Il n’y eut pas de maladies graves à la Rivière-au-Tonnerre, et la science d’Antoinette Dupuis suffit aux bénignes indispositions qui se présentèrent. En somme, l’hiver fut plutôt agréable.

L’amitié qui s’était un peu refroidie entre Angéline et la petite garde-malade, s’était cimentée de nouveau, grâce à la générosité d’Angéline qui s’intéressait beaucoup à l’œuvre du dispensaire, où elle rendait de nombreux services tout en s’instruisant.

Le bon curé qui visitait souvent le dispensaire disait en se frottant les mains :

— J’ai maintenant une élite dans ma paroisse, et il ne faudra pas laisser ces talents inactifs.

— Quels talents nous avez-vous donc découverts ? Monsieur le Curé, se décida à demander une bonne fois la garde-malade ; car, à part celui de soigner les malheureux, je vous avoue être assez dépourvue.

— N’avez-vous jamais fait de théâtre au couvent de Sillery ?

— Oui ! répondit-elle avec enthousiasme, et j’aimais tant cela, quand nous donnions un concert de fin d’année ; mais les perspectives de théâtre ne sont pas des plus brillantes à la Rivière-au-Tonnerre.

— Si,… si,… mais il y aurait peut-être moyen d’organiser quelque chose pour Pâques. Imaginez-vous la joie de la population ?

— J’ai, ici même, une pièce dans laquelle j’ai tenu un rôle ; si vous la voulez je vous la passerai bien, Monsieur le Curé ?

— J’ai une autre idée.

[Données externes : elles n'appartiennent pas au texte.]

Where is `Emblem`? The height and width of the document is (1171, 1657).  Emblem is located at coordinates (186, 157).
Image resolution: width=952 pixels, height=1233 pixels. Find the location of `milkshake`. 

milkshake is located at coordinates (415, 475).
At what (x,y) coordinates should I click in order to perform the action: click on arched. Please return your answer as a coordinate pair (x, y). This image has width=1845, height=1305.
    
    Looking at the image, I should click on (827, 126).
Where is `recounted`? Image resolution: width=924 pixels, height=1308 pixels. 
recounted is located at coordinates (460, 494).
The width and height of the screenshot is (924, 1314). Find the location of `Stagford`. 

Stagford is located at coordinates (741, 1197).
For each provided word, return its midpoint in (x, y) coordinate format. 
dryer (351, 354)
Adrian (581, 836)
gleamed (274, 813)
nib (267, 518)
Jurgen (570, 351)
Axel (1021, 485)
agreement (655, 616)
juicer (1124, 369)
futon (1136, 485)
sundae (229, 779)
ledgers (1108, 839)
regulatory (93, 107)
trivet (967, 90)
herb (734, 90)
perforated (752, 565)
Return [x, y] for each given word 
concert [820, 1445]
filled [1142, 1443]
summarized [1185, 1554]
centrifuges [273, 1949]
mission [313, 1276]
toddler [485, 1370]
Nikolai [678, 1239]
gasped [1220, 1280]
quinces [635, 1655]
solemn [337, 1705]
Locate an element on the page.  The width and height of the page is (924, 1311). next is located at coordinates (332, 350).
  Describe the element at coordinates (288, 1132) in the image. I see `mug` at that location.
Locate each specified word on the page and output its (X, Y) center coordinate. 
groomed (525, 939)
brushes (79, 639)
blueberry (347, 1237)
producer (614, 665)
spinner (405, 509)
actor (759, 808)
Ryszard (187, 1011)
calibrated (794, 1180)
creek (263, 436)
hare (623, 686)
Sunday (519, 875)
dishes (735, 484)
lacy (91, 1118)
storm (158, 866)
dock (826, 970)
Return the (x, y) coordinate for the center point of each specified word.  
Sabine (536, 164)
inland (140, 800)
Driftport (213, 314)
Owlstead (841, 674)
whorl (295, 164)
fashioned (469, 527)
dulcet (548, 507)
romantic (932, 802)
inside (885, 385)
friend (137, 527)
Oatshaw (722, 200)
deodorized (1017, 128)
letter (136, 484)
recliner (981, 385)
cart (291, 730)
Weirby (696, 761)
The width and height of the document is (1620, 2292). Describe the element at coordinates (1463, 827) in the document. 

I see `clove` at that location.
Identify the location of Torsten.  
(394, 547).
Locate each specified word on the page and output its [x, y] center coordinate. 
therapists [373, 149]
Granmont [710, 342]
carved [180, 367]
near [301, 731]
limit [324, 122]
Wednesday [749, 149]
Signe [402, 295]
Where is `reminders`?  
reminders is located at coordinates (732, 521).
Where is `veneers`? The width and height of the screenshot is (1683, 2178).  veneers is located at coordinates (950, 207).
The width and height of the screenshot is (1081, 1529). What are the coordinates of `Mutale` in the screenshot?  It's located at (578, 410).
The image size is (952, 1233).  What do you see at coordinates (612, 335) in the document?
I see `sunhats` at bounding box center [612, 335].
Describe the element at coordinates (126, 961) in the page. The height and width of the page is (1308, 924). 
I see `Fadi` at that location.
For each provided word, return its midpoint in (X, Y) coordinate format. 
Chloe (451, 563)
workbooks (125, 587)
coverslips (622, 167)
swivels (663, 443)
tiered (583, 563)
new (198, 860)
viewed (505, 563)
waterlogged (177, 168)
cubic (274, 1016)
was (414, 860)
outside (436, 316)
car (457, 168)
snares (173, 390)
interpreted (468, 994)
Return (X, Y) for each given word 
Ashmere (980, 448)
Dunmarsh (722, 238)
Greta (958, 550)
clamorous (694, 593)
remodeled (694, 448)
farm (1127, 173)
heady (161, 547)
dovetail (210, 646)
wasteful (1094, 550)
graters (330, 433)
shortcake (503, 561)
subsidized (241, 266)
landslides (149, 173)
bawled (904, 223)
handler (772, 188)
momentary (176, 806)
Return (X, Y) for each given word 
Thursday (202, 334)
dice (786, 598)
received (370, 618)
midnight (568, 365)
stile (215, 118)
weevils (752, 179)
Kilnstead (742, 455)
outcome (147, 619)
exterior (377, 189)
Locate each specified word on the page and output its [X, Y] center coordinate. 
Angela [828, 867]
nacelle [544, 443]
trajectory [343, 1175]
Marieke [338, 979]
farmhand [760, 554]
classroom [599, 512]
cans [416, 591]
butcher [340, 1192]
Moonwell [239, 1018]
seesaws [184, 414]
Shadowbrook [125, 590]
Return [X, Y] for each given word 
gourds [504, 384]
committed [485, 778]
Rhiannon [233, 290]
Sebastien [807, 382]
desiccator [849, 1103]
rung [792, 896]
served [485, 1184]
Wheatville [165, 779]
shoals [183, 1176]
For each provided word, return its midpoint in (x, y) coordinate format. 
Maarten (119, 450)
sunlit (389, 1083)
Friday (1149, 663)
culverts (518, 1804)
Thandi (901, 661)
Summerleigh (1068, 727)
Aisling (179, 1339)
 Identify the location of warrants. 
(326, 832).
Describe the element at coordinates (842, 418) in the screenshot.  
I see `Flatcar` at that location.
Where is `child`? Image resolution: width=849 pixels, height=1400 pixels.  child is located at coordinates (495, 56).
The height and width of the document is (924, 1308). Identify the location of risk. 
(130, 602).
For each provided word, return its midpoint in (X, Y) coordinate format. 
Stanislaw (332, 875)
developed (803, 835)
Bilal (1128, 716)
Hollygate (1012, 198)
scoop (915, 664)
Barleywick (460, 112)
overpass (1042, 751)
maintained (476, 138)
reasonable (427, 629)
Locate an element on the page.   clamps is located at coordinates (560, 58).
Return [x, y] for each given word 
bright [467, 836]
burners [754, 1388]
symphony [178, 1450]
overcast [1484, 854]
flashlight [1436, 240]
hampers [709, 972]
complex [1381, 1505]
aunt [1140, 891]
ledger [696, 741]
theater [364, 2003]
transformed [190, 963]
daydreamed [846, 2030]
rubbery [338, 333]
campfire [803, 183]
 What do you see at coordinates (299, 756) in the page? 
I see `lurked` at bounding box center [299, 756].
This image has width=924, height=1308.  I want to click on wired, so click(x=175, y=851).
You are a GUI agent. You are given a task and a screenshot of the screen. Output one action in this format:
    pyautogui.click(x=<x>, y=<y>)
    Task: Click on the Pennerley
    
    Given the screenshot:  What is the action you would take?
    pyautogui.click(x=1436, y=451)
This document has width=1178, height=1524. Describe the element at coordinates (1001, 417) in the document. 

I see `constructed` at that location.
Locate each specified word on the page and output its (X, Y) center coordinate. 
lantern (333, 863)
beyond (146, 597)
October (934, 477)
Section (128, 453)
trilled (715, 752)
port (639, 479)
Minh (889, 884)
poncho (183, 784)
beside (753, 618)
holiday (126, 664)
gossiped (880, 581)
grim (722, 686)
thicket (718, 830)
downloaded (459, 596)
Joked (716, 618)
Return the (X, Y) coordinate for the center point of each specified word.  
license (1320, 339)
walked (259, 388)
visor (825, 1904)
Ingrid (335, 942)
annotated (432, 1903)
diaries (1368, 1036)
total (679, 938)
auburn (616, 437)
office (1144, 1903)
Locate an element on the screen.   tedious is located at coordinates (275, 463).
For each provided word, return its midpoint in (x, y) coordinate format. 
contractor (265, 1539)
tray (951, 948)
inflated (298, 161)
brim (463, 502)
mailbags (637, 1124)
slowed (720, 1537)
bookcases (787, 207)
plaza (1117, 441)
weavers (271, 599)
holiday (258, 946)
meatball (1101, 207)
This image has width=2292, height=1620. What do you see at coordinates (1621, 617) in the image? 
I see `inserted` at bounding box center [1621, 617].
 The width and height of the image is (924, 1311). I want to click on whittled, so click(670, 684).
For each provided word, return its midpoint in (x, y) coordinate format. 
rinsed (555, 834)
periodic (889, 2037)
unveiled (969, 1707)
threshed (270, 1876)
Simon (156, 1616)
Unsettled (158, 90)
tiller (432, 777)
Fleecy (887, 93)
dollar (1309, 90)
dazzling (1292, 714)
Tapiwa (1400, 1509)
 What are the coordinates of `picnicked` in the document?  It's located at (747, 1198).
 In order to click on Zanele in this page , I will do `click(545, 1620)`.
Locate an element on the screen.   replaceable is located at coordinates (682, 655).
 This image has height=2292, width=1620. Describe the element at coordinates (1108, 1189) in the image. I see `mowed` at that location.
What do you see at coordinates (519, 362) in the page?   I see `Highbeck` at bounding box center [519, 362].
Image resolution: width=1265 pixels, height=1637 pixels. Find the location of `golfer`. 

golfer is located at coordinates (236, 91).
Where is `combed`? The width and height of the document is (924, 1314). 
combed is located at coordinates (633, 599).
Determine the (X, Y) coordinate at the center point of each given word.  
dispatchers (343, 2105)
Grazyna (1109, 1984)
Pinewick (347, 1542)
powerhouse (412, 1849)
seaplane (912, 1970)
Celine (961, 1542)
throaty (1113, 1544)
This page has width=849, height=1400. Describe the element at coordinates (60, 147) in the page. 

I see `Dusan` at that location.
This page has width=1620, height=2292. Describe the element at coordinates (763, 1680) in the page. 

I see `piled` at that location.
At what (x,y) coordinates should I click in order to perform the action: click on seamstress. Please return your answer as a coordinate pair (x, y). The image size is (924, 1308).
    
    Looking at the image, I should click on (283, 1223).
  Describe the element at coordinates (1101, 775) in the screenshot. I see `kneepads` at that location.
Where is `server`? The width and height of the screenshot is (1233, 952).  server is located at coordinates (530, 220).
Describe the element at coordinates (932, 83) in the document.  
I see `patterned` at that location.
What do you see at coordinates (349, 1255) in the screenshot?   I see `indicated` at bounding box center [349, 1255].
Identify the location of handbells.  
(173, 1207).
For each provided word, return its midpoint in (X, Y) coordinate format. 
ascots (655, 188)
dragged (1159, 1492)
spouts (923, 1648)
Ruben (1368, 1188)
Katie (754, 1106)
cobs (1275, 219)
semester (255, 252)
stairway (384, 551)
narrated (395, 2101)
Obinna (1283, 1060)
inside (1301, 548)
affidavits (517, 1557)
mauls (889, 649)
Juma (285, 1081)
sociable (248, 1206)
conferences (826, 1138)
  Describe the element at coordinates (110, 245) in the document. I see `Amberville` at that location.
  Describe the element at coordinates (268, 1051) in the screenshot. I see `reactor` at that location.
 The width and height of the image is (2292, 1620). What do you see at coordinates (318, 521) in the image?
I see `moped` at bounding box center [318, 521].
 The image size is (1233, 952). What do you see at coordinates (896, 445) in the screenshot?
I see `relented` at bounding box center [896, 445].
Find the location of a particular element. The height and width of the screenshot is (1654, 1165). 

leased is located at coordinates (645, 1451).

J’ai pensé que vous pourriez très bien jouer Évangéline que j’ai adaptée à la scène.

— Une création, alors ?

— Plus ou moins ! Ce n’est pas un chef-d’œuvre ; mais je crois que ce sera acceptable.

— Très bien, alors, dit la garde-malade de plus en plus enthousiasmée. Vous avez dans Angéline un sujet tout trouvé pour remplir le rôle d’Évangéline.

Le vieux curé ne laissa pas trop percer la satisfaction qu’il éprouvait, en voyant son choix confirmé par celle dont il craignait un peu l’opposition.

— Une Évangéline châtain ? interrogea-t-il d’un air simulant l’étonnement.

— Elle n’en sera que plus belle, Monsieur le Curé, car il est entendu qu’il faut qu’une Évangéline le soit ; et qui possède cette qualité à un plus haut degré qu’Angéline ?

— Oui, mais il ne faut pas le dire tout haut. Si le capitaine Vigneault vous entendait ? dit-il en regardant Angéline.

— Oh ! Monsieur le Curé ! dit Angéline en rougissant. Jacques est bien loin et la beauté est quelquefois bien éphémère.

— Va pour l’Évangéline châtain, dit le curé. Puis s’adressant à Antoinette :

Et vous, quel rôle tiendrez-vous, Mademoiselle Dupuis ?

— Mais celui de Gabriel.

— Très bien,… très bien, toujours de mieux en mieux.

— Et les institutrices ? bon, nous verrons à cela plus tard. Dites donc, pourrez-vous préparer cela pour Pâques ?

— Nous ferons notre possible, Monsieur le Curé, et, avec un peu de bonne volonté, je crois que nous réussirons.

Le bon vieux curé sortit en se frottant les mains de satisfaction.